My last two posts have taken a look at youth culture. I see 4 major elements of identity formation when it comes to what constitutes any given culture, all of which apply to youth: (1) Artifacts, (2) Behaviors, (3) Ideas, and (4) Language.
This post, the third in the series, discusses some of the ideas youth have--what they believe and think. Of course, there are as many ideas or beliefs as there are teenagers in the world, but there are at least some common categories of concern to consider here, and some common questions that most adolescents share:
*"What are the most important things in my life?"
*"What are my biggest fears?"
*Junior High students often ask and assess: "Do you like me?"
*Senior High students often ask and assess: "Do I like you?"
*Friends, place, whether or not they are loved
*"What is God’s will for my life and my future?"
*Family—getting along with parents, siblings
*Relativism in religion—mixing and matching religion ("Have it your way!")
Regarding the current landscape of religious ideas, author Christian Smith has coined a phrase to express the overriding religious paradigm of teenagers today: Moralistic Therapeutic Deism.

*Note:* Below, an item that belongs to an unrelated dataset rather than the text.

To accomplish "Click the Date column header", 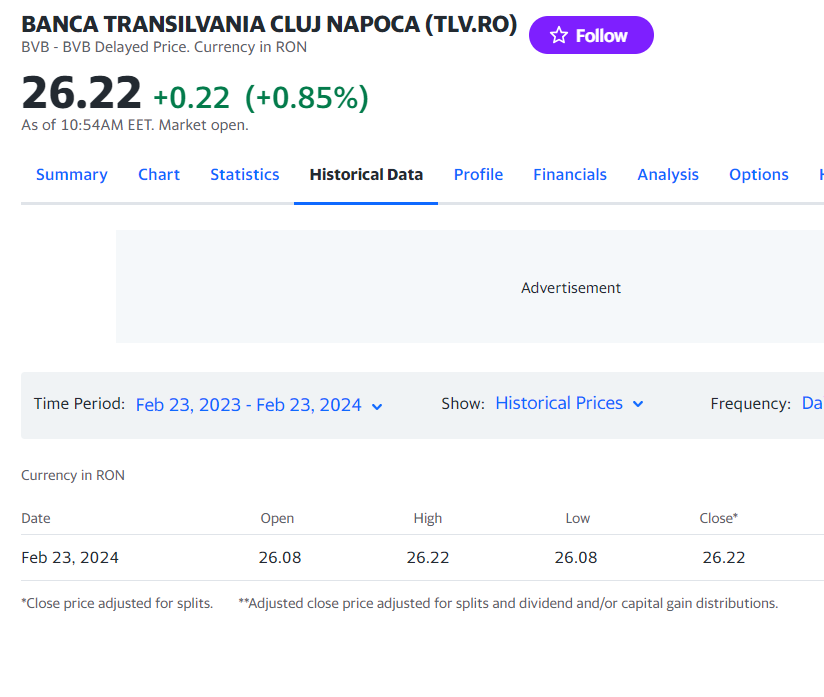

Smith, together with another sociologist at the University of North Carolina at Chapel Hill, completed an extensive study on contemporary American teenagers and their religious and spiritual lives. Based on phone interviews and face-to-face conversations with thousands of teenagers and their parents, the National Study of Youth and Religion was the largest and most detailed survey of its kind ever undertaken.
The Study reported that 84% of U.S. teens believe in God. (84%!) Only 3% of those surveyed said they did not believe in God. But 60% of U.S. teens believe that “many religions may be true”. American teens believe in God at a high rate, but are very uncertain as to who that God is. In a confusing world with loads of pain, at a time when our young people encounter many changes and challenges, there are a lot of gods that would have the hearts and minds of our young people.
And while the vast majority of teens consider themselves theists, 33% of those surveyed do not believe in a personal God who is involved in the lives of people today.
You can find more details about the study in Smith's book, here.
This current cultural landscape of ideas is one that poses both great challenges and rich opportunities to the youth worker.